**Исходный документ**
Во время администрации Обамы я работал с двумя генеральными прокурорами — Эриком Холдером и Лореттой Линч. Каждый из них был умным и представительным юристом, и мне нравились они оба. Холдер был близок к президенту Обаме и его старшей команде, и очень внимателен к политике и политическим последствиям работы министерства. К тому времени, как я стал директором, его отношения с республиканцами в Конгрессе были уже токсичными, а возглавляемая республиканцами Палата представителей проголосовала обвинить его в неуважении за отказ предоставить удовлетворяющую их информацию о расследовании торговли оружием АТО на юго-западной границе, известной как операция «Быстрый и яростный»[12]. Неуважение, казалось, было взаимным.

Лоретта Линч была намного спокойнее, и являлась новичком в Вашингтоне. Она говорила мало, да и то, зачастую казалось, что строго по сценарию. Всегда требуется время, чтобы привыкнуть к высокой должности; не уверен, что короткий срок Линч дал ей это время. И там, где у Холдера были тесные рабочие отношения со своим заместителем генерального прокурора, отношения Линч с заместителем генерального прокурора Салли Йетс казались далеко не близкими и натянутыми. Как будто они и их команды просто не разговаривали друг с другом.

**Задание 1**
За что, согласно отрывку о генеральных прокурорах, Палата представителей проголосовала обвинить Холдера в неуважении?
**Задание 2**
Продолжите отрывок о генеральных прокурорах после его последнего предложения.
Приведённый далее материал для работы не понадобится.

**Сохранённые данные**
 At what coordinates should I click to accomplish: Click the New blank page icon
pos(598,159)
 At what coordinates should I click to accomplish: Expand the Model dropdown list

**Ответ 1**
За отказ предоставить удовлетворяющую республиканцев информацию о расследовании торговли оружием АТО на юго-западной границе, известном как операция «Быстрый и яростный».

**Ответ 2**
Мои дни были заняты как чрезвычайными ситуациями, так и дисциплинированным выполнением приоритетных программ. Я, среди прочего, старался изменить подход ФБР к руководству, киберпространству, многообразию и разведке, что требовало постоянного внимания генерального директора — или директора — чтобы двигать их вперед. А ФБР, к тому же, международная компания, с людьми в каждом штате и более чем восьмидесяти других странах. Это означало, что мне было необходимо много ездить, чтобы видеться, слушать и говорить с людьми из ФБР.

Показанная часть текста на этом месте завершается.